Task item ::
Please make an exact transcription of all the data that follows.

Collected data ::
---

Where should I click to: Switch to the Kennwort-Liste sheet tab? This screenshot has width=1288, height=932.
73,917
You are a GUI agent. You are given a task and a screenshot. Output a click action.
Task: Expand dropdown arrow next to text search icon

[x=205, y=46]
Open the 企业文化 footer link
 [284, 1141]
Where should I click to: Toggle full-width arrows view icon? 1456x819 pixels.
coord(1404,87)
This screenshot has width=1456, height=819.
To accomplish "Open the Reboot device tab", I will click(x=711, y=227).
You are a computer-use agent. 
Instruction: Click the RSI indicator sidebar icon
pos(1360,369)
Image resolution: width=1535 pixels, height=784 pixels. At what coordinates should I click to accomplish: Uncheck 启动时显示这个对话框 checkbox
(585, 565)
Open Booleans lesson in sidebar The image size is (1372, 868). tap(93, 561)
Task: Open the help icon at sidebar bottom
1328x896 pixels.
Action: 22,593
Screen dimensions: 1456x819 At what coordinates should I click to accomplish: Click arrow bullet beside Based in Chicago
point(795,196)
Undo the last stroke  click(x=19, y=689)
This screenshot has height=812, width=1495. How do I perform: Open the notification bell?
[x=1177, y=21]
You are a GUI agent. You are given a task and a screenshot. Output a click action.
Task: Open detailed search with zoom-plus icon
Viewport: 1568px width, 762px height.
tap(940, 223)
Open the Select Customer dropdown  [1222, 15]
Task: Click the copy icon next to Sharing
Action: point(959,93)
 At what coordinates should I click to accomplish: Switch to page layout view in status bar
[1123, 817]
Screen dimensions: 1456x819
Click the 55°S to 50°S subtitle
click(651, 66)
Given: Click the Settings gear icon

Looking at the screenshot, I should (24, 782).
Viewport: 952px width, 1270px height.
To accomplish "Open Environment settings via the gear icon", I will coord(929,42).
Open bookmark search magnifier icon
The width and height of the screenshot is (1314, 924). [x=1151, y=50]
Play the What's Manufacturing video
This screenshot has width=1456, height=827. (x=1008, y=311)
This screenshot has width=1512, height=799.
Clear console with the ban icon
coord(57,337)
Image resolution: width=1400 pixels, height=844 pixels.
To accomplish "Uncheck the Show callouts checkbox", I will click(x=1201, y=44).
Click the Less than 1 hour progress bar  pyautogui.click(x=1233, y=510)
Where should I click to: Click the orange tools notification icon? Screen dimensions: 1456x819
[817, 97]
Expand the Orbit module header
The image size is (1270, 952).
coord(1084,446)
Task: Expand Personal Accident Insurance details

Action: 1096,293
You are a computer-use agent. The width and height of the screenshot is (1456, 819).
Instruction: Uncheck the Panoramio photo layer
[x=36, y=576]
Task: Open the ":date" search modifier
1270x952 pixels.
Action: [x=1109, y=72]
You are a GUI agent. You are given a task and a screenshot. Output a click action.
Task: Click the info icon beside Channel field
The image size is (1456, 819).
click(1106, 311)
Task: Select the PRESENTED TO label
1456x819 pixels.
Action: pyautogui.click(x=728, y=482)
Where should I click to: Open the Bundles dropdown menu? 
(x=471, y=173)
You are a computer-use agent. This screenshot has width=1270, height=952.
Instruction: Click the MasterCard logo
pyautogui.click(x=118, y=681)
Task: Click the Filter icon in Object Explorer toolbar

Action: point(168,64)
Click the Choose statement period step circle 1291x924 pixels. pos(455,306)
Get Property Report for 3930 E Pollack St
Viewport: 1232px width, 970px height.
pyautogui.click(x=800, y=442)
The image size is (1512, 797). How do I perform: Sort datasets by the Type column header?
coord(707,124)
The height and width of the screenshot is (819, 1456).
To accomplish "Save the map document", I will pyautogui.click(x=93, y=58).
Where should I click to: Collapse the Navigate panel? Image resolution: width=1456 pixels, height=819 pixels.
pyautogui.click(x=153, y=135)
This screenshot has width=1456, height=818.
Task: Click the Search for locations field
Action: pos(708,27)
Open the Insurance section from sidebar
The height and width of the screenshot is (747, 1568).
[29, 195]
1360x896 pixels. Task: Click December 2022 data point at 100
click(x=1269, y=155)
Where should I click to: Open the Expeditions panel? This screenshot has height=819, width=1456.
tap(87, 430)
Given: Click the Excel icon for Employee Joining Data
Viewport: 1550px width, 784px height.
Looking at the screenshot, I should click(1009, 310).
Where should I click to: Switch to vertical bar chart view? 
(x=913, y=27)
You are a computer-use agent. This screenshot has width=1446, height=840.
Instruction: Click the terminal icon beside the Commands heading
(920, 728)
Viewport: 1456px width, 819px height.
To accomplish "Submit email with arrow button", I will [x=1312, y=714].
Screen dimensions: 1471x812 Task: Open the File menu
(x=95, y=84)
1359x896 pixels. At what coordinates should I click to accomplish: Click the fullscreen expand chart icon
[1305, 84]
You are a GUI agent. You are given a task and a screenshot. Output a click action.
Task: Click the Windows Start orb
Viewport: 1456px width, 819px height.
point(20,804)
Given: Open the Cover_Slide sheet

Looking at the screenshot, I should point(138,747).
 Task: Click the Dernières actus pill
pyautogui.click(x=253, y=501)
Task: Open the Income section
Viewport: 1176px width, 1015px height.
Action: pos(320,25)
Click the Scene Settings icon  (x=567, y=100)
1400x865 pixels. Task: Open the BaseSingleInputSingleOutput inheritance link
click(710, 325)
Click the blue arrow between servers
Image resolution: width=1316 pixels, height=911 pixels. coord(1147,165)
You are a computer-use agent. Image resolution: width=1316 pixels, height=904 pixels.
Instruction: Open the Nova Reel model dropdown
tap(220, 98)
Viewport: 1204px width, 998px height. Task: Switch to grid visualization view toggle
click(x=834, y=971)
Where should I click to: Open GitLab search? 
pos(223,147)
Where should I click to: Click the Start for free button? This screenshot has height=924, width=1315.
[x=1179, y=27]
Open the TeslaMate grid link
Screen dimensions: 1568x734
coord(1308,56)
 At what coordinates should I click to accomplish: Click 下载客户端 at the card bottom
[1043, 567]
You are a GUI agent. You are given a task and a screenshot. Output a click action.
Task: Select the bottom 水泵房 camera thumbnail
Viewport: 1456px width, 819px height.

---

Solved problem ::
Where should I click to: Switch to the Kennwort-Liste sheet tab? This screenshot has width=1288, height=932.
73,917
You are a GUI agent. You are given a task and a screenshot. Output a click action.
Task: Expand dropdown arrow next to text search icon

[x=205, y=46]
Open the 企业文化 footer link
 [284, 1141]
Where should I click to: Toggle full-width arrows view icon? 1456x819 pixels.
coord(1404,87)
This screenshot has width=1456, height=819.
To accomplish "Open the Reboot device tab", I will click(x=711, y=227).
You are a computer-use agent. 
Instruction: Click the RSI indicator sidebar icon
pos(1360,369)
Image resolution: width=1535 pixels, height=784 pixels. At what coordinates should I click to accomplish: Uncheck 启动时显示这个对话框 checkbox
(585, 565)
Open Booleans lesson in sidebar The image size is (1372, 868). tap(93, 561)
Task: Open the help icon at sidebar bottom
1328x896 pixels.
Action: 22,593
Screen dimensions: 1456x819 At what coordinates should I click to accomplish: Click arrow bullet beside Based in Chicago
point(795,196)
Undo the last stroke  click(x=19, y=689)
This screenshot has height=812, width=1495. How do I perform: Open the notification bell?
[x=1177, y=21]
You are a GUI agent. You are given a task and a screenshot. Output a click action.
Task: Open detailed search with zoom-plus icon
Viewport: 1568px width, 762px height.
tap(940, 223)
Open the Select Customer dropdown  [1222, 15]
Task: Click the copy icon next to Sharing
Action: point(959,93)
 At what coordinates should I click to accomplish: Switch to page layout view in status bar
[1123, 817]
Screen dimensions: 1456x819
Click the 55°S to 50°S subtitle
click(651, 66)
Given: Click the Settings gear icon

Looking at the screenshot, I should (24, 782).
Viewport: 952px width, 1270px height.
To accomplish "Open Environment settings via the gear icon", I will coord(929,42).
Open bookmark search magnifier icon
The width and height of the screenshot is (1314, 924). [x=1151, y=50]
Play the What's Manufacturing video
This screenshot has width=1456, height=827. (x=1008, y=311)
This screenshot has width=1512, height=799.
Clear console with the ban icon
coord(57,337)
Image resolution: width=1400 pixels, height=844 pixels.
To accomplish "Uncheck the Show callouts checkbox", I will click(x=1201, y=44).
Click the Less than 1 hour progress bar  pyautogui.click(x=1233, y=510)
Where should I click to: Click the orange tools notification icon? Screen dimensions: 1456x819
[817, 97]
Expand the Orbit module header
The image size is (1270, 952).
coord(1084,446)
Task: Expand Personal Accident Insurance details

Action: 1096,293
You are a computer-use agent. The width and height of the screenshot is (1456, 819).
Instruction: Uncheck the Panoramio photo layer
[x=36, y=576]
Task: Open the ":date" search modifier
1270x952 pixels.
Action: [x=1109, y=72]
You are a GUI agent. You are given a task and a screenshot. Output a click action.
Task: Click the info icon beside Channel field
The image size is (1456, 819).
click(1106, 311)
Task: Select the PRESENTED TO label
1456x819 pixels.
Action: pyautogui.click(x=728, y=482)
Where should I click to: Open the Bundles dropdown menu? 
(x=471, y=173)
You are a computer-use agent. This screenshot has width=1270, height=952.
Instruction: Click the MasterCard logo
pyautogui.click(x=118, y=681)
Task: Click the Filter icon in Object Explorer toolbar

Action: point(168,64)
Click the Choose statement period step circle 1291x924 pixels. pos(455,306)
Get Property Report for 3930 E Pollack St
Viewport: 1232px width, 970px height.
pyautogui.click(x=800, y=442)
The image size is (1512, 797). How do I perform: Sort datasets by the Type column header?
coord(707,124)
The height and width of the screenshot is (819, 1456).
To accomplish "Save the map document", I will pyautogui.click(x=93, y=58).
Where should I click to: Collapse the Navigate panel? Image resolution: width=1456 pixels, height=819 pixels.
pyautogui.click(x=153, y=135)
This screenshot has width=1456, height=818.
Task: Click the Search for locations field
Action: pos(708,27)
Open the Insurance section from sidebar
The height and width of the screenshot is (747, 1568).
[29, 195]
1360x896 pixels. Task: Click December 2022 data point at 100
click(x=1269, y=155)
Where should I click to: Open the Expeditions panel? This screenshot has height=819, width=1456.
tap(87, 430)
Given: Click the Excel icon for Employee Joining Data
Viewport: 1550px width, 784px height.
Looking at the screenshot, I should click(1009, 310).
Where should I click to: Switch to vertical bar chart view? 
(x=913, y=27)
You are a computer-use agent. This screenshot has width=1446, height=840.
Instruction: Click the terminal icon beside the Commands heading
(920, 728)
Viewport: 1456px width, 819px height.
To accomplish "Submit email with arrow button", I will [x=1312, y=714].
Screen dimensions: 1471x812 Task: Open the File menu
(x=95, y=84)
1359x896 pixels. At what coordinates should I click to accomplish: Click the fullscreen expand chart icon
[1305, 84]
You are a GUI agent. You are given a task and a screenshot. Output a click action.
Task: Click the Windows Start orb
Viewport: 1456px width, 819px height.
point(20,804)
Given: Open the Cover_Slide sheet

Looking at the screenshot, I should point(138,747).
 Task: Click the Dernières actus pill
pyautogui.click(x=253, y=501)
Task: Open the Income section
Viewport: 1176px width, 1015px height.
Action: pos(320,25)
Click the Scene Settings icon  (x=567, y=100)
1400x865 pixels. Task: Open the BaseSingleInputSingleOutput inheritance link
click(710, 325)
Click the blue arrow between servers
Image resolution: width=1316 pixels, height=911 pixels. coord(1147,165)
You are a computer-use agent. Image resolution: width=1316 pixels, height=904 pixels.
Instruction: Open the Nova Reel model dropdown
tap(220, 98)
Viewport: 1204px width, 998px height. Task: Switch to grid visualization view toggle
click(x=834, y=971)
Where should I click to: Open GitLab search? 
pos(223,147)
Where should I click to: Click the Start for free button? This screenshot has height=924, width=1315.
[x=1179, y=27]
Open the TeslaMate grid link
Screen dimensions: 1568x734
coord(1308,56)
 At what coordinates should I click to accomplish: Click 下载客户端 at the card bottom
[1043, 567]
You are a GUI agent. You are given a task and a screenshot. Output a click action.
Task: Select the bottom 水泵房 camera thumbnail
Viewport: 1456px width, 819px height.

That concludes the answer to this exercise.